NBA 2023 Draft Class Sucess Prediction¶

Motivation:¶

Problem¶

A problem that data science can provide helpful insights for is predicting the success of players in the NBA draft. By analyzing performance data from college players, classification algorithms can identify players with the potential to become stars based on their statistics. This is an important problem for NBA teams as they invest a lot of money in drafting players, and their success depends on picking the right players. According to a study by DraftExpress, over the last 20 years, NBA teams have spent over $1 billion on draft picks, and the success rate of those picks has been only around 50% (1). Therefore, using data science to improve the accuracy of draft predictions could lead to significant benefits for NBA teams.

Schlosser, K. (2019). An NBA team's draft mistake can cost them $8.3 million, and the league is using AI to help make better decisions. Business Insider.

Solution¶

The goal of this project is to utilize statistical features of basketball players such as points per game, field goal percentage, and player efficiency rating to predict their efficacy in the NBA draft. By analyzing the relationships between these statistical features and a player's performance in the draft, we can identify key factors that contribute to success in the NBA.

Impact¶

If successful, this work on predicting the potential success of NBA draft picks based on their performance data may have several impacts. Firstly, it could help NBA teams to make more informed decisions when selecting players in the draft. This could lead to more successful draft classes, which may translate into more successful seasons for the teams.

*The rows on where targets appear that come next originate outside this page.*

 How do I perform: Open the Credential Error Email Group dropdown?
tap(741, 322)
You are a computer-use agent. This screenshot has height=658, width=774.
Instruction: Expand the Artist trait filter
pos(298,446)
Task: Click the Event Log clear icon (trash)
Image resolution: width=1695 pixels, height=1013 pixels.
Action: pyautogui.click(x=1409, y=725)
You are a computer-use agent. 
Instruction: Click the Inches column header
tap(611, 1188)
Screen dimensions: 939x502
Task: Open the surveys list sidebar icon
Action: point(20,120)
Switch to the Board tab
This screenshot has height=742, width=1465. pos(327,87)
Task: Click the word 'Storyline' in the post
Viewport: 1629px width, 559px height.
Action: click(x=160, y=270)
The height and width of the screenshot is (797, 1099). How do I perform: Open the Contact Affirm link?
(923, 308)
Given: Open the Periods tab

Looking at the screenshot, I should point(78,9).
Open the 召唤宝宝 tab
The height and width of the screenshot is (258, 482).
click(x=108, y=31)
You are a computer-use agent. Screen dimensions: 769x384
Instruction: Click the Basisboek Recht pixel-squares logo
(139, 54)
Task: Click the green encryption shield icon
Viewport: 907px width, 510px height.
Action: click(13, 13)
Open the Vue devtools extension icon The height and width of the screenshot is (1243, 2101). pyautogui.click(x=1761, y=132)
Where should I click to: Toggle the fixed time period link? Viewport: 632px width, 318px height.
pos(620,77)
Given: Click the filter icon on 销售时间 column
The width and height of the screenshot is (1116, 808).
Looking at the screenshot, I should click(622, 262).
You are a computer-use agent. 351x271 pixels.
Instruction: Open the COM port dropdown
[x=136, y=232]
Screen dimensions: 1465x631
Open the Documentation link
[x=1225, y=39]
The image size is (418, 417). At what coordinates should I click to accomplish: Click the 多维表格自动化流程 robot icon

However, there could be some negative impacts as well. For example, relying too heavily on machine learning algorithms to make player selections could lead to a lack of diversity in the types of players chosen. This could stifle innovation and creativity in the sport, as teams focus solely on picking players who fit the mold of what the algorithm identifies as successful.

Dataset¶

Detail¶

We will use a 2023 NBA Draft Prospects Stats to observe the following features for each song:

  • Team: College or international team
  • GP: Games played
  • MPG: Minutes per game
  • PPG: Points per game
  • FGM: Field goals made
  • FGA: Field goals attempted
  • FG%: Field goal percentage
  • 3PM: 3-pointers made
  • 3PA: 3-pointers attempted
  • 3P%: 3-point percentage
  • FTM: Free throws made
  • FTA: Free throws attempted
  • FT%: Free throw percentage
  • ORB: Offensive rebounds
  • DRB: Defensive rebounds
  • RPG: Rebounds per game
  • APG: Assists per game
  • SPG: Steals per game
  • BPG: Blocks per game
  • TS%: True shooting percentage
  • eFG%: Effective field goal percentage
  • ORB%: Offensive rebound percentage
  • DRB%: Defensive rebound percentage
  • TRB%: Total rebound percentage
  • AST%: Assist percentage
  • TOV%: Turnover percentage
  • STL%: Steal percentage
  • BLK%: Block percentage
  • USG%: Usage percentage
  • PPR: Pure point rating
  • PPS: Points per shot
  • ORtg: Offensive rating
  • DRtg: Defensive rating
  • PER: Player efficiency rating

Sufficient Data¶

These statistics can provide us with insights into a player's strengths and weaknesses, allowing us to assess their potential success in the NBA. For example, a player who has a high PPG and a high FG% may be more likely to become a successful scorer in the NBA. Similarly, a player who has a high RPG and a high BPG may be more likely to become a successful rebounder and shot blocker. By analyzing these statistics and identifying patterns and trends, we can create models and algorithms that can predict a player's potential success in the NBA draft. Additionally, I have included advanced stats from the dataset including PER, TS% etc. that can help us make complex descisions.

In [18]:
import pandas as pd
df = pd.read_csv('~/courses/ds2500/nba2023draftclass1.csv')
df.head()
Out[18]:
Player Team GP MPG PPG FGM FGA FG% 3PM 3PA ... AST% TOV% STL% BLK% USG% PPR PPS ORtg DRtg PER
0 Adam Flagler BU 27 33.3 15.5 5.2 12.5 0.417 2.5 6.3 ... 29.0 10.9 2.1 0.3 23.5 4.5 1.2 121.6 106.0 19.9
1 Adem Bona UCLA 27 23.1 8.0 3.3 4.9 0.672 0.0 0.0 ... 5.4 17.2 1.7 8.6 16.1 -3.5 1.6 122.0 88.3 20.8
2 Alex Fudge UF 27 20.0 6.0 2.3 5.4 0.418 0.4 1.4 ... 3.7 15.1 1.4 3.5 19.0 -4.3 1.1 94.1 97.1 12.4
3 Amari Bailey UCLA 21 25.7 10.1 4.3 8.9 0.489 0.7 1.8 ... 13.4 19.4 2.4 2.1 23.4 -3.8 1.1 97.4 91.4 15.2
4 Andre Jackson, Jr. UConn 26 28.6 6.5 2.4 6.1 0.390 0.7 2.6 ... 23.8 22.1 2.2 2.2 14.9 2.8 1.1 108.3 94.7 14.2

5 rows × 35 columns

How Data will Solve this Problem¶

To create a classification model, we would first need to define what we mean by "success". This could be based on various criteria such as the number of games played, awards received, or statistics achieved at the professional level. We would then use the data available in our dataset (such as GP, MPG, PPG, etc.) as input features and the success label as the output class label.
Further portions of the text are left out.